From mboxrd@z Thu Jan  1 00:00:00 1970
Return-Path: <linux-kernel-owner+willy=40w.ods.org@vger.kernel.org>
Received: (majordomo@vger.kernel.org) by vger.kernel.org via listexpand
	id S270861AbTHATrb (ORCPT <rfc822;willy@w.ods.org>);
	Fri, 1 Aug 2003 15:47:31 -0400
Received: (majordomo@vger.kernel.org) by vger.kernel.org id S270865AbTHATqb
	(ORCPT <rfc822;linux-kernel-outgoing>);
	Fri, 1 Aug 2003 15:46:31 -0400
Received: from w197.z066088144.sjc-ca.dsl.cnc.net ([66.88.144.197]:50678 "EHLO
	kali.zeta-soft.com") by vger.kernel.org with ESMTP id S274960AbTHATom
	(ORCPT <rfc822;linux-kernel@vger.kernel.org>);
	Fri, 1 Aug 2003 15:44:42 -0400
From: "Scott L. Burson" <gyro@zeta-soft.com>
MIME-Version: 1.0
Content-Type: text/plain; charset=us-ascii
Content-Transfer-Encoding: 7bit
Date: Fri,  1 Aug 2003 12:44:35 -0700 (PDT)
To: Alan Cox <alan@lxorguk.ukuu.org.uk>
Subject: Re: Spinlock performance on Athlon MP (2.4)
Cc: Linux Kernel Mailing List <linux-kernel@vger.kernel.org>
CC: Mathieu.Malaterre@creatis.insa-lyon.fr
In-Reply-To: <1059605940.10447.16.camel@dhcp22.swansea.linux.org.uk>
References: <16168.12542.850631.294911@kali.zeta-soft.com>
	<1059605940.10447.16.camel@dhcp22.swansea.linux.org.uk>
X-Mailer: VM 6.43 under 20.4 "Emerald" XEmacs  Lucid
Message-ID: <16168.30492.825111.621520@kali.zeta-soft.com>
Sender: linux-kernel-owner@vger.kernel.org
X-Mailing-List: linux-kernel@vger.kernel.org

   From: Alan Cox <alan@lxorguk.ukuu.org.uk>
   Date: 30 Jul 2003 23:59:00 +0100

   On Mer, 2003-07-30 at 22:50, Scott L. Burson wrote:
   > First, and probably the reason you haven't heard more complaints about the
   > problem, its severity is evidently dependent on the size of main memory.  At
   > 512MB it doesn't seem to be much of a problem (right, Mathieu?).  At 2.5GB,
   > which is what I have, it can be quite serious.  For instance, if I start two
   > `find' processes at the roots of different filesystems, the system can spend
   > (according to `top') 95% - 98% of its time in the kernel.  It even gets
   > worse than that, but `top' stops updating -- in fact, the system can seem
   > completely frozen, but it does recover eventually.  Stopping or killing one
   > of the `find' processes brings it back fairly quickly, though it can take a
   > while to accomplish that.

   Thats the well understood DMA bounce buffers problem.
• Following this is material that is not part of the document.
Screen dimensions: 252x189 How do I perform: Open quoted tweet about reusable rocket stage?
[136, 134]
It's definitely not the bounce buffers problem.  I installed the patch and
it doesn't help (well, maybe it helps a little; it's hard to tell).
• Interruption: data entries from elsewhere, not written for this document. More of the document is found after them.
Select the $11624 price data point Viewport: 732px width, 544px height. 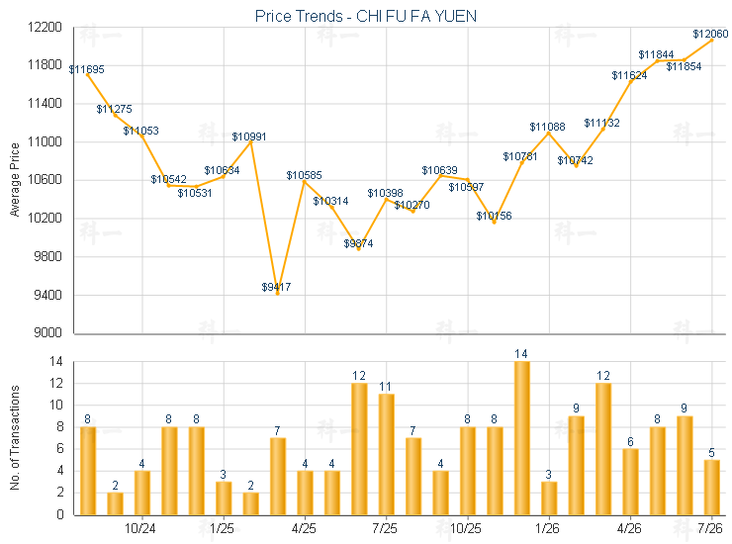(x=631, y=82)
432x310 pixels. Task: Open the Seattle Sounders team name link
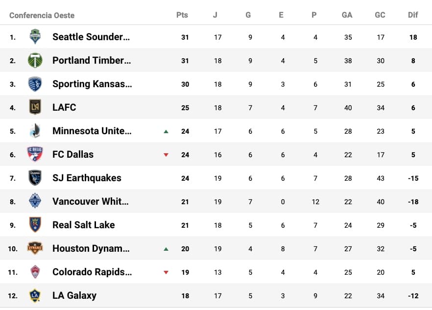pyautogui.click(x=91, y=37)
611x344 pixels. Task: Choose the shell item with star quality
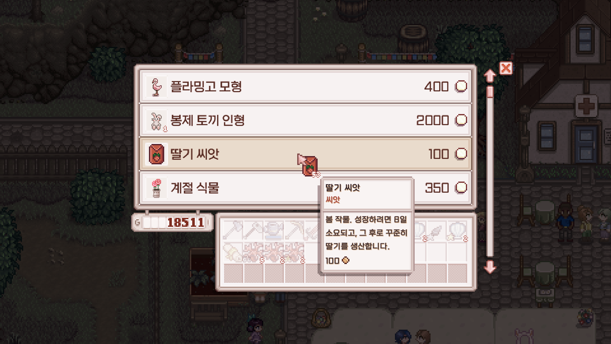(x=457, y=230)
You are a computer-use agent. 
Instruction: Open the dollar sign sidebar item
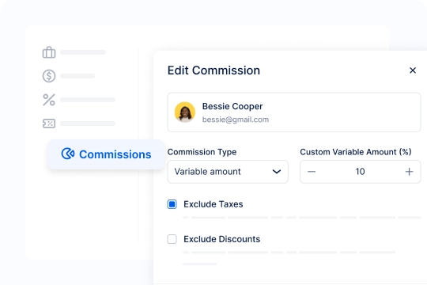click(49, 76)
However, I have pretty strong evidence that it's not the spinlock handoff
time either.  I wrote a small benchmark that starts two threads that do
nothing but hand two spinlocks back and forth.  The Athlon runs it an order
of magnitude _faster_ than the P4 (5ns vs. 50ns, roughly, per handoff).

I'm fairly certain that lock contention is involved somehow, though.
Lockmeter reports that lock waiting is consuming about 35% of the CPU cycles
when the problem is happening.  This isn't the 90% - 95% number I expected
-- the latter being the percentage of time spent in the kernel, as reported
by `top' -- but it's high enough to wonder about, and it may be artificially
low.  Lockmeter has a spinlock that protects its data structures, and the
profile says 36% of the time is being spent in the routine that acquires
that lock.  This suggests that lockmeter isn't counting that time.

One oddity pointed up by lockmeter is that `pagemap_lru_lock' is held by
`shrink_cache' some 85% of the time.  This seems way too high, and I am
looking into it.

-- Scott